“Orme Ribelli” sulle tracce della giustizia partigiana e delle servitù militari sul monte Ciaurlec

La terza uscita di Orme Ribelli “Pietà l'è morta: orme ribelli sulle tracce della giustizia partigiana e dei danni del militarismo” è stata un successo. Lo scrive in una nota l'associazione organizzatrice della marcia che ha visto tantissime persone  in cammino sui sentieri partigiani del Monte Ciaurlec attraversando uno degli ex poligoni più grandi d’Italia.
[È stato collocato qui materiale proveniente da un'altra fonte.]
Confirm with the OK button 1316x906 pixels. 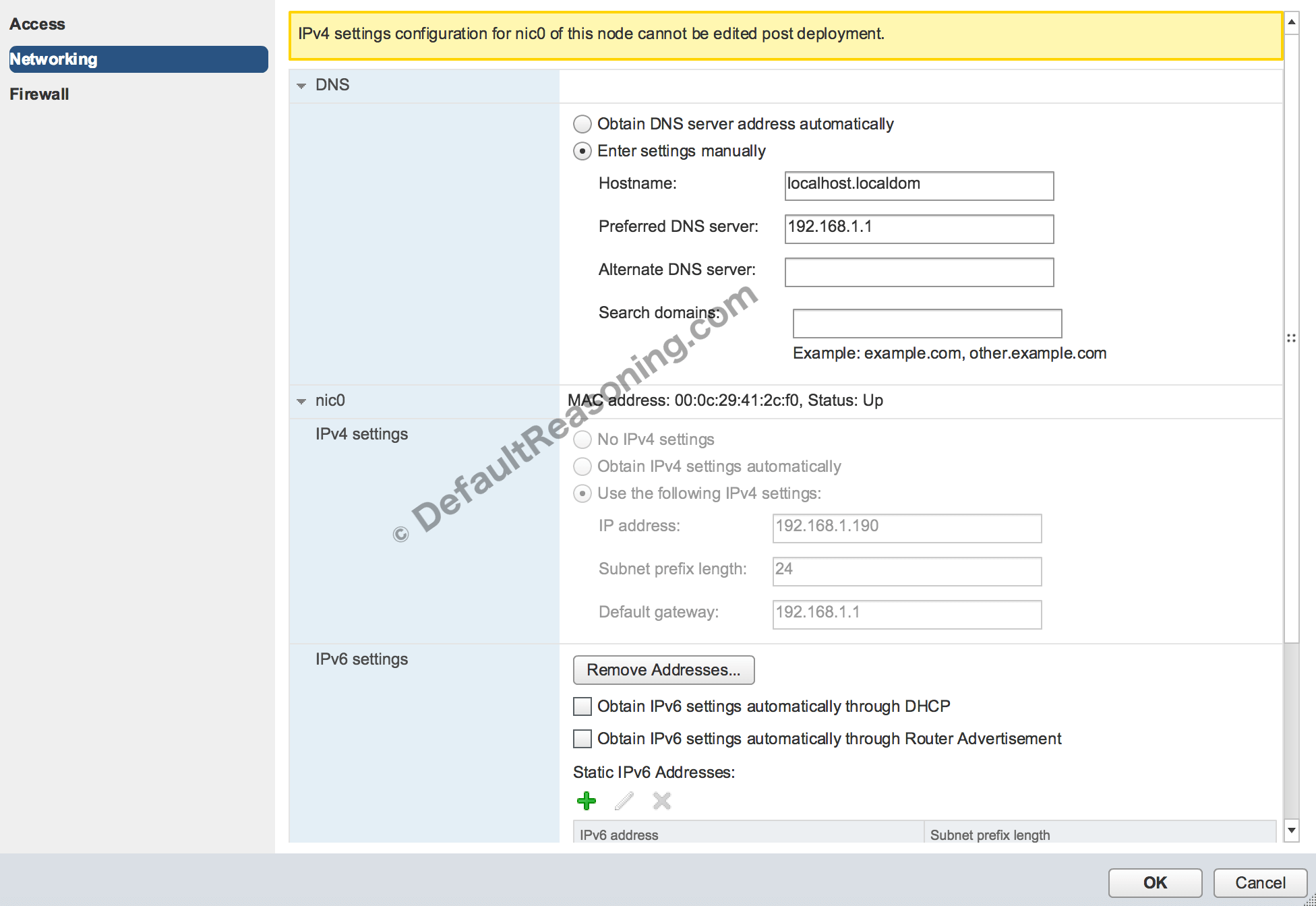pos(1155,883)
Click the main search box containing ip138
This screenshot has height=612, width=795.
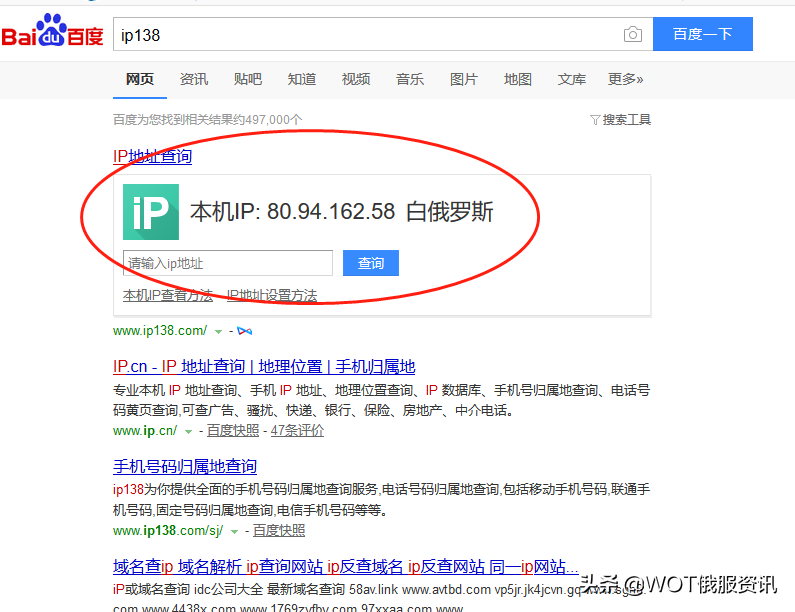[365, 35]
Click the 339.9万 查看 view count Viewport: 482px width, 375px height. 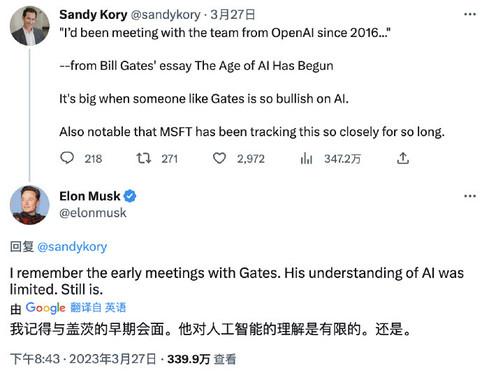pos(202,359)
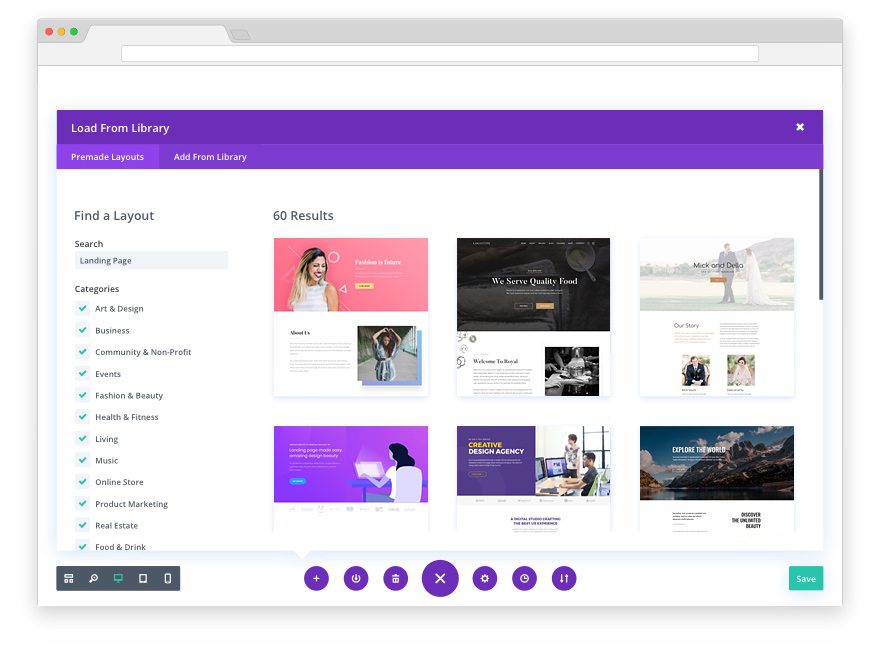This screenshot has width=880, height=663.
Task: Switch to Add From Library tab
Action: coord(210,157)
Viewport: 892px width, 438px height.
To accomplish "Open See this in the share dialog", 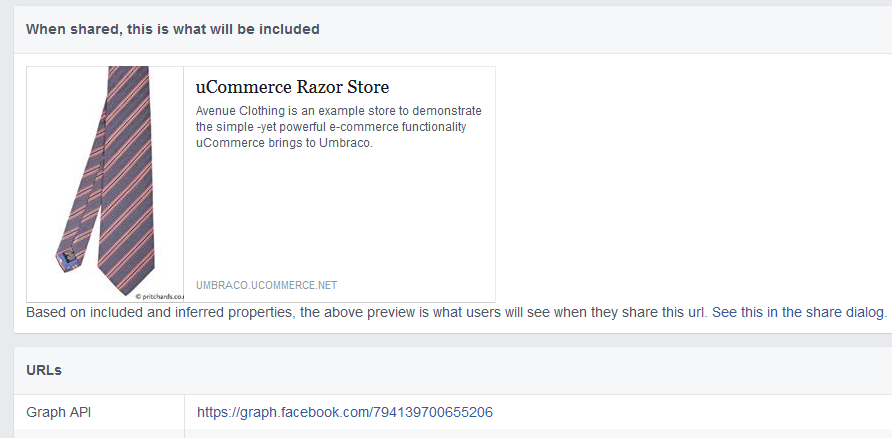I will (799, 312).
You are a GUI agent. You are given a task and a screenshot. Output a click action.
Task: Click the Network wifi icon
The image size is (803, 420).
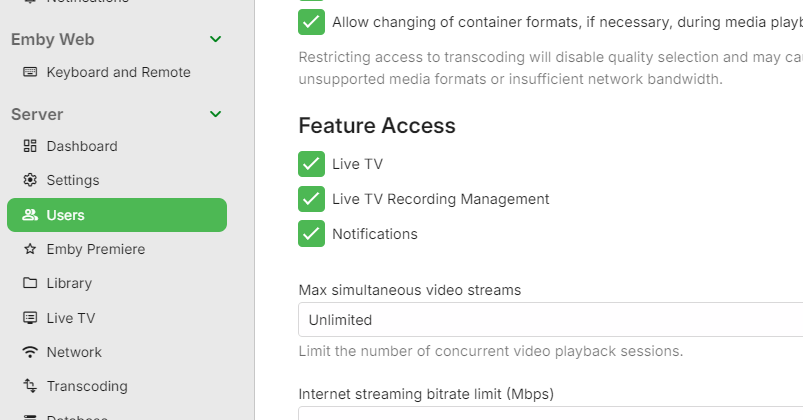tap(30, 352)
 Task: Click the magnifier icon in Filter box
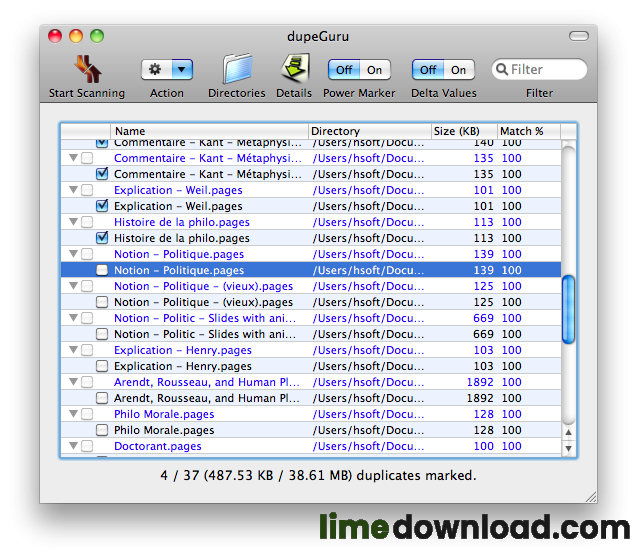pyautogui.click(x=501, y=70)
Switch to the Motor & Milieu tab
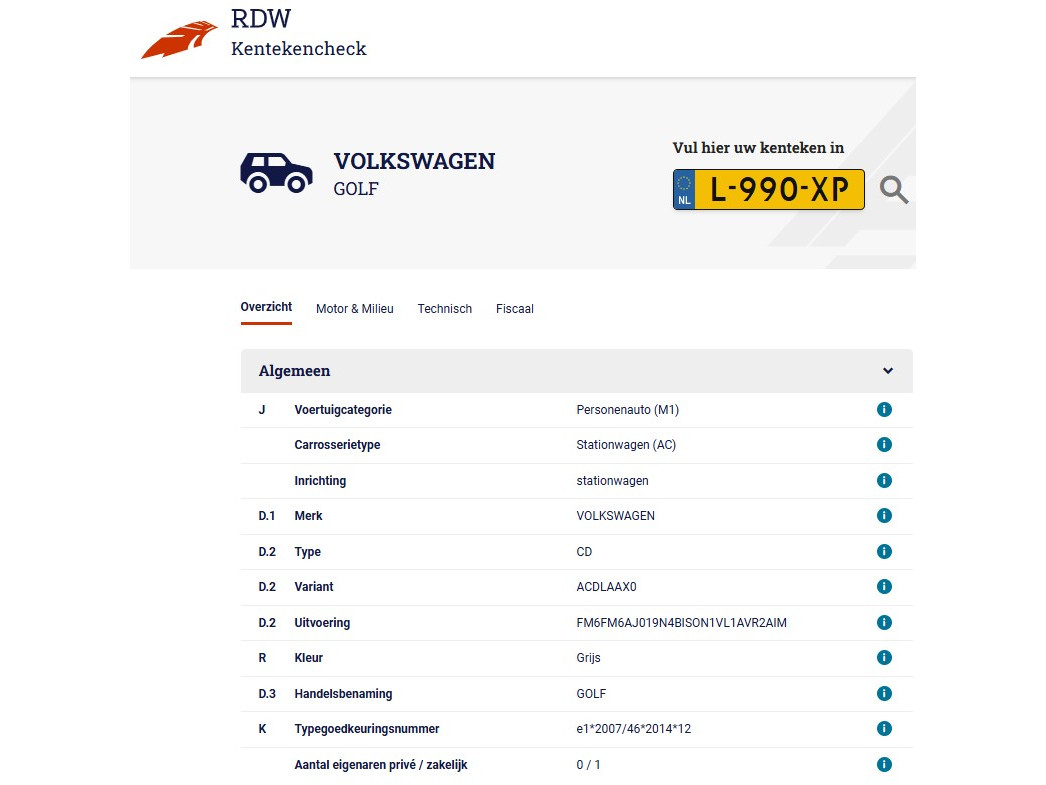Image resolution: width=1046 pixels, height=785 pixels. tap(355, 309)
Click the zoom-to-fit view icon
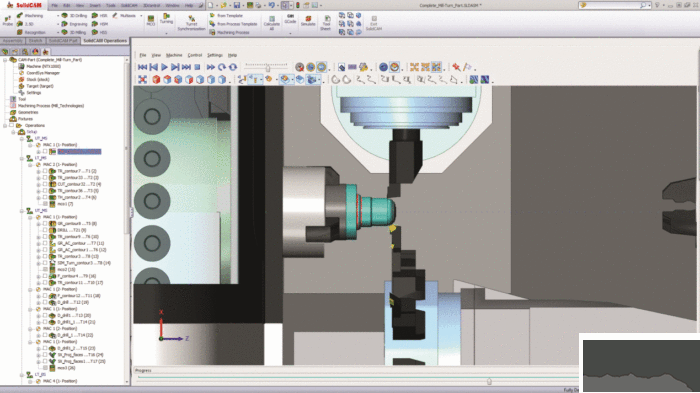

Mischiando passi e parole, si legge ancora nela nota,  si sono affrontati temi come quello della dismissione militare, della realtà storica della Resistenza locale, della giustizia partigiana e delle servitù militari attuali in provincia di Pordenone, tra poligoni e progetti di caserme “green”. Basandosi sulla realtà presente insieme abbiamo visto prospettive future per il territorio, come i possibili sviluppi per quello del Monte Ciaurlec e della forra del torrente Cosa, e per pratiche di Resistenza. Tutto questo si è svolto, prosegue la nota,  malgrado chiamate e segnalazioni che hanno cercato di intralciare l’iniziativa.  Vogliamo che il Monte Ciaurlec, conclude la nota,  sia trattato per quello che è: un bene comune. Devono essere avviati progetti di bonifica dell’area e di valorizzazione del patrimonio storico, naturale e paesaggistico, per rendere l’intera area accessibile e fruibile.